Below are several entries. Reproduce them word for word, from the line containing "This screenshot has width=640, height=1138." through the end of the entries, and leave out the pictures.

**Source records**
START

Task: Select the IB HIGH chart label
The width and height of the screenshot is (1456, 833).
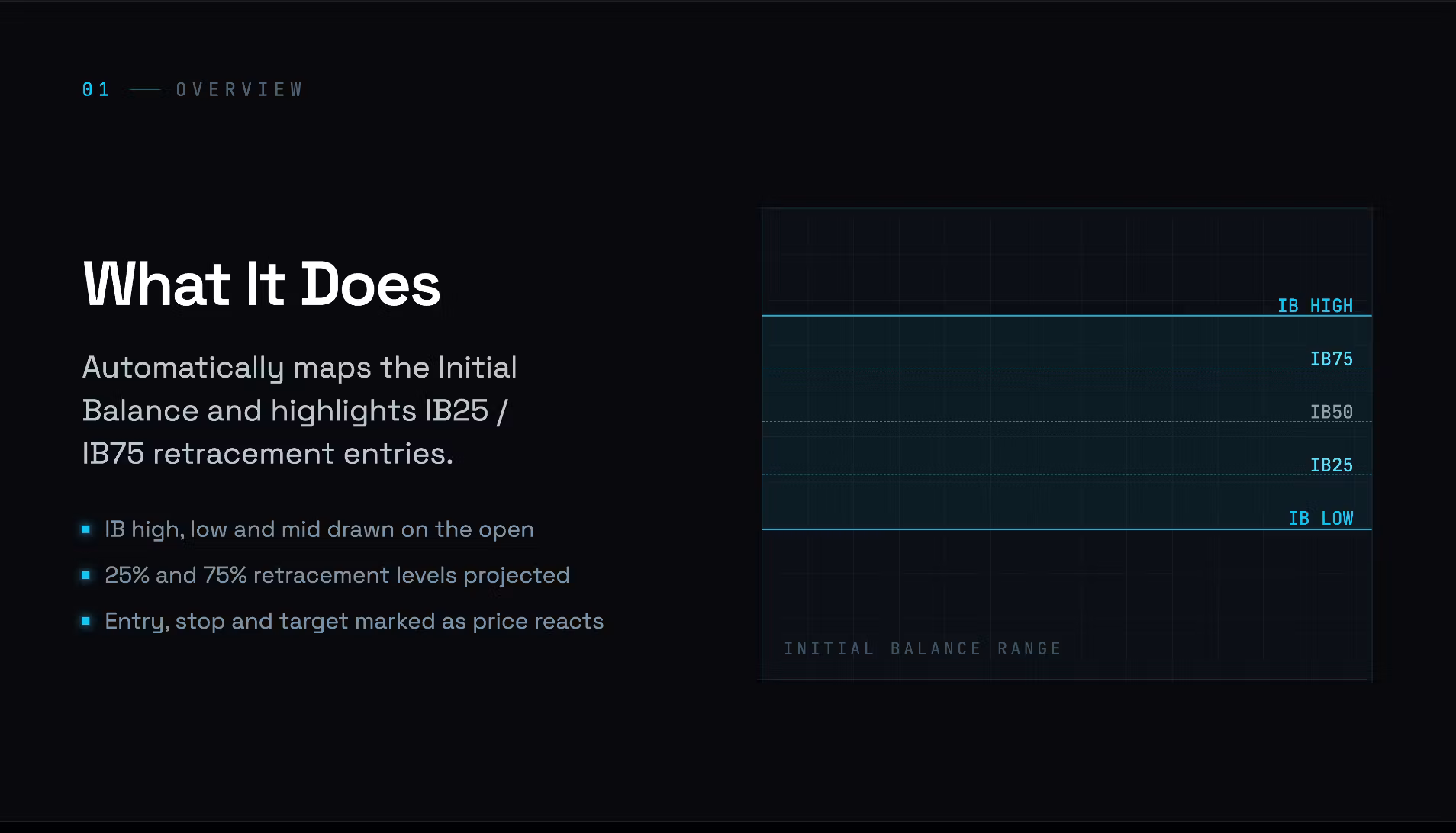Action: pos(1315,306)
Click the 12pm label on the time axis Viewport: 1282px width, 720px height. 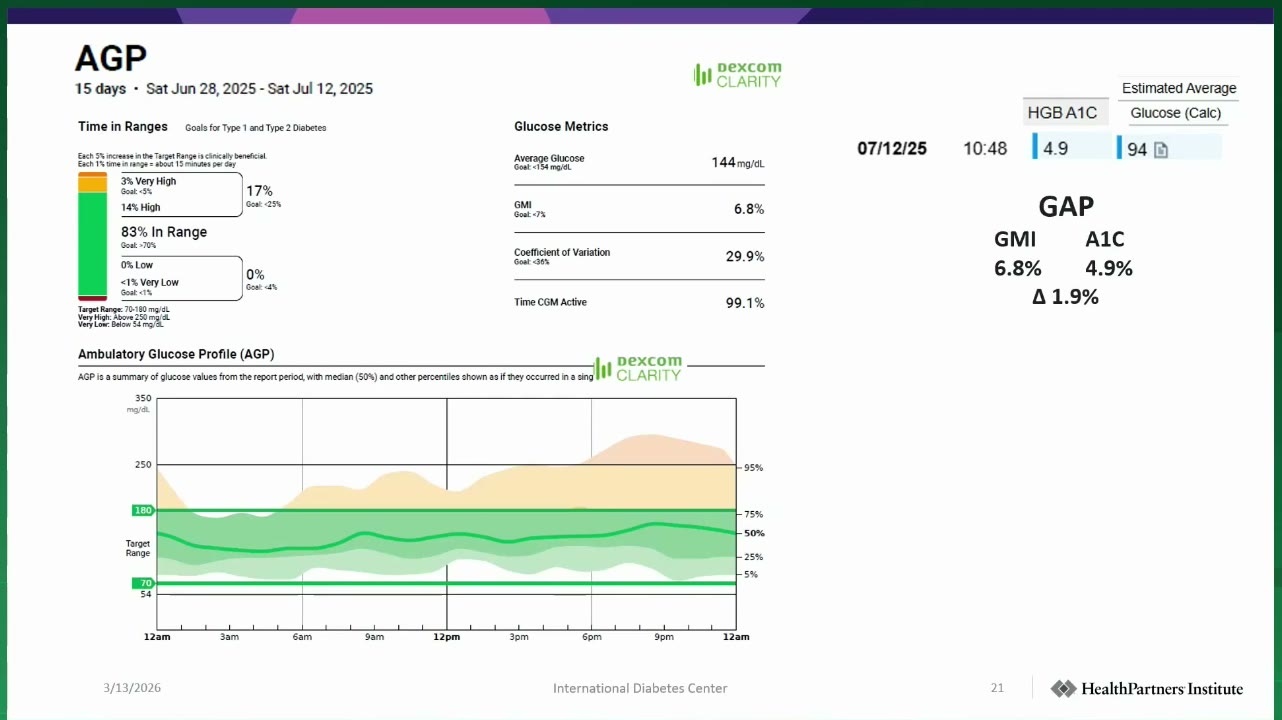pos(446,637)
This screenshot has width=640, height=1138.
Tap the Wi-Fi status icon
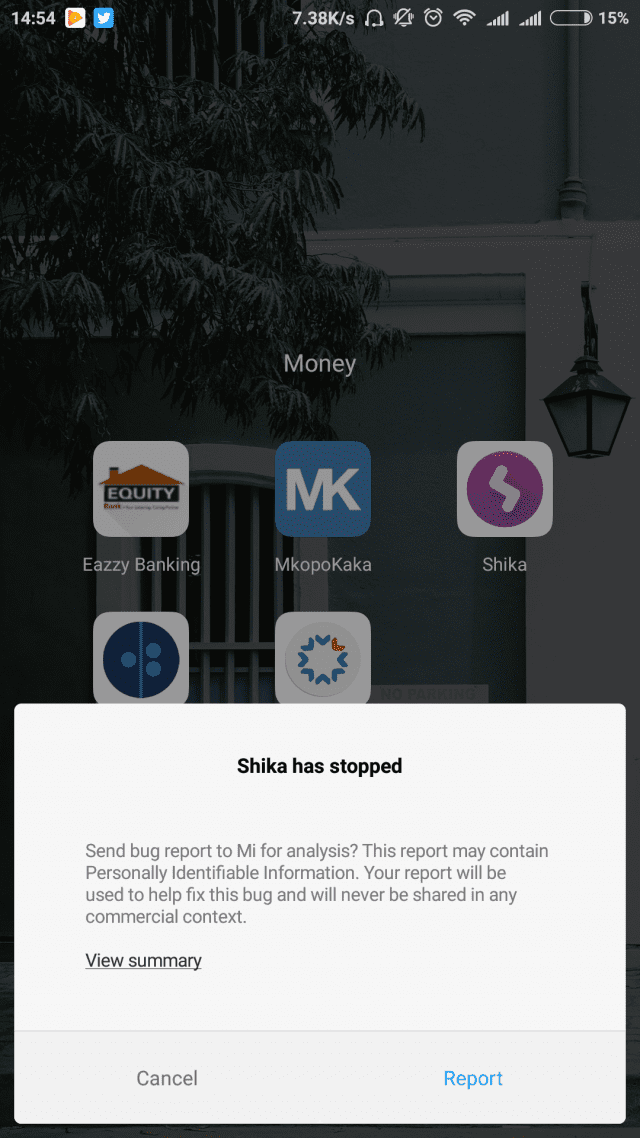tap(464, 18)
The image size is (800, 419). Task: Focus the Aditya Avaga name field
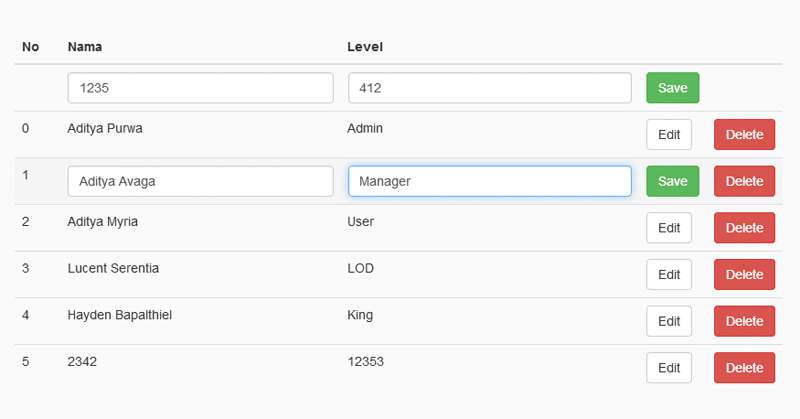(x=200, y=181)
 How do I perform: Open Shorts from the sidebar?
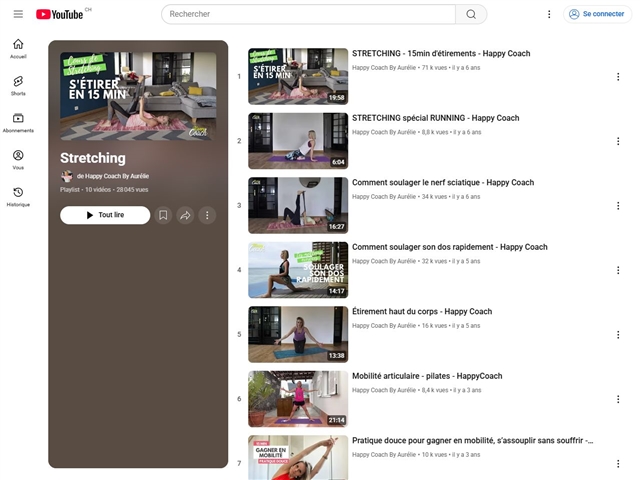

END

**Response**
This screenshot has width=640, height=1138.
Tap the Wi-Fi status icon
tap(464, 18)
The image size is (800, 419). Task: Focus the Aditya Avaga name field
(x=200, y=181)
 How do I perform: Open Shorts from the sidebar?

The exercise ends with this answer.